start Recorded data

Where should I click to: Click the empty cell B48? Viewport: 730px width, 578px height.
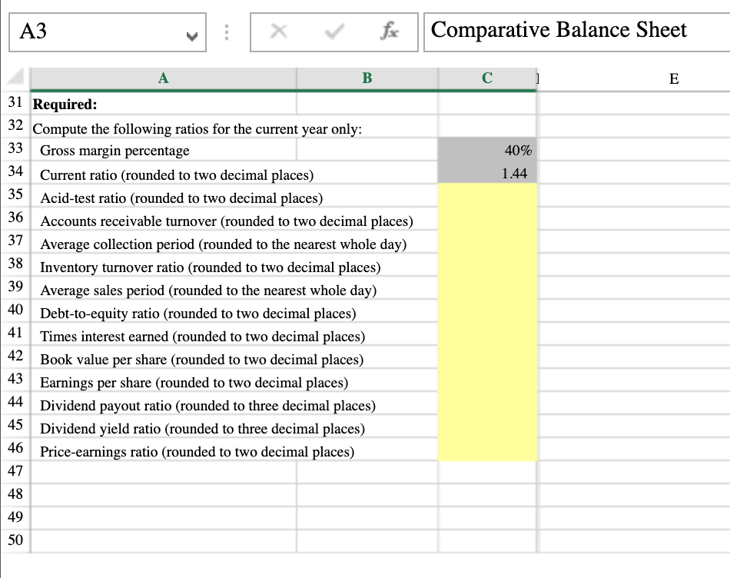point(367,494)
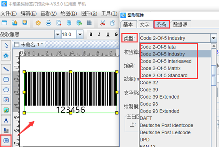Click the barcode type list scrollbar thumb
Image resolution: width=219 pixels, height=147 pixels.
[x=213, y=75]
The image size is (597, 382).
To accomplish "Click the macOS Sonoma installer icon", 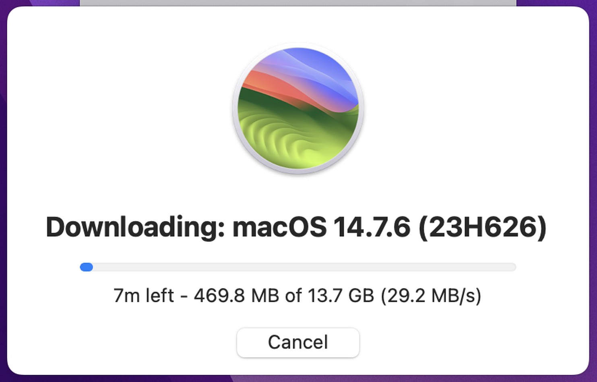I will [x=298, y=108].
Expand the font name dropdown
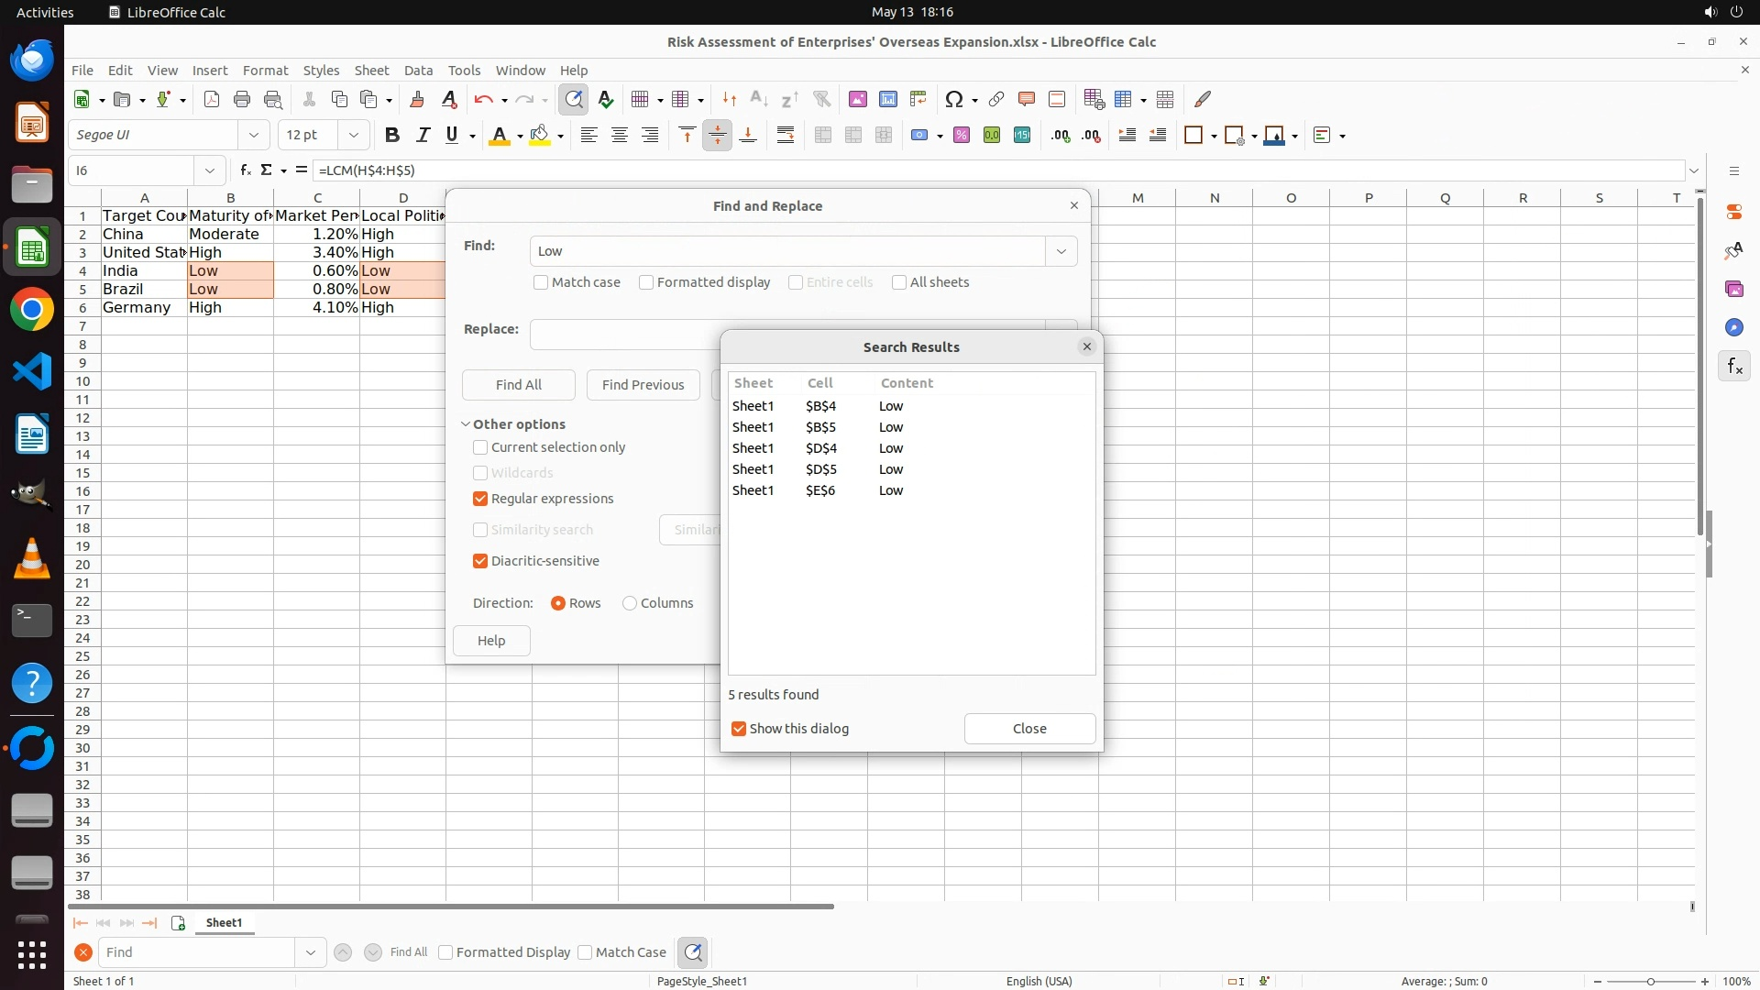The width and height of the screenshot is (1760, 990). click(x=254, y=136)
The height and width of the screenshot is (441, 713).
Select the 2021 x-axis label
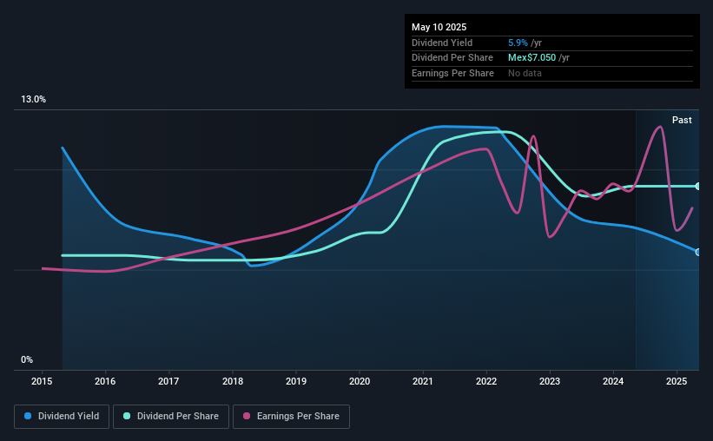tap(423, 381)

end Recorded data

§ **The request**
Revise the material from the line with "Expand the font name dropdown" through the end of the records, replacing "dropdown" with "menu" and leaving everything else unchanged. Leave out the pictures.

§ **Task result**
Expand the font name menu
The width and height of the screenshot is (1760, 990). click(x=254, y=136)
The height and width of the screenshot is (441, 713).
Select the 2021 x-axis label
tap(423, 381)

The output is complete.